Diabetes can be diagnosed by simply shining a light on your skin
Hand in fluorescent light
There’s a quick new way to check for diabetes
By Clare Wilson
Shining a light onto the skin could become a new test to see if people are in the earliest stages of diabetes and heart disease.
The approach may offer a way of screening people for these health conditions that’s quicker and easier than current methods that include blood tests, and assessing risk factors such as people’s weight and family history.
The method works because glucose in blood and other bodily fluids can randomly stick to many different protein molecules in skin and other Osmaniye kiralama araç tissues. “It’s like glue,” says Bruce Wolffenbuttel of the University of Groningen in the Netherlands.
These “glycated” proteins, known as advanced glycation end products, or AGEs, make for stiffer tissues, including blood vessel walls, which contributes to high blood pressure.
Accumulation of AGE
The accumulation of AGEs in our tissues happens naturally as we age but is accelerated in people with diabetes, or those who are in the earliest stages of the condition but haven’t yet been diagnosed.

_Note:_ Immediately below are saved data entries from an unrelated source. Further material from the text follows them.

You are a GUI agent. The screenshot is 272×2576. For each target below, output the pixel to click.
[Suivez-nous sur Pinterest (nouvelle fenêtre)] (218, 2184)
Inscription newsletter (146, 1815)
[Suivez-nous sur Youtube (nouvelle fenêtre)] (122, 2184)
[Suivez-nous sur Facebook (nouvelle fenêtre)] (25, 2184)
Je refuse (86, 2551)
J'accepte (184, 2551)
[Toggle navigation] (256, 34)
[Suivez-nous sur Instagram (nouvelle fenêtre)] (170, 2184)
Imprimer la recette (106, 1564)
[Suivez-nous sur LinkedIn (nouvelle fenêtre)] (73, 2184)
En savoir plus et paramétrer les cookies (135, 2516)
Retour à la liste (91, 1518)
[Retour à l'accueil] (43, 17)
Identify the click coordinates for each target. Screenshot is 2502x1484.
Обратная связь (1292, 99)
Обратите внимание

AGE levels can be measured within skin, because they reflect fluorescent light differently to non-glycated proteins. A small handheld device called an AGE reader has been developed by a Dutch firm called Diagnoptics; it shines a fluorescent light onto the skin and detects what bounces back.
Wolffenbuttel’s team made AGE testing part of a large 30-year study in the Netherlands looking at health and disease in ageing. This part of the study looked at about 70,000 participants who were free of diabetes and heart disease at the outset and had AGE testing.
Four years later, those with a high AGE value at the start had a higher risk of developing either diabetes or heart disease. This suggests the test could be used in population screening for these conditions, says Wolffenbuttel, perhaps in non-medical settings like supermarkets.
However sceptics of screening say no such tests should be introduced without large trials showing they do more good than harm. There might be risks of the screening misdiagnosing diabetes in healthy people, which could see people wrongly encouraged to take medications that can have unpleasant side effects.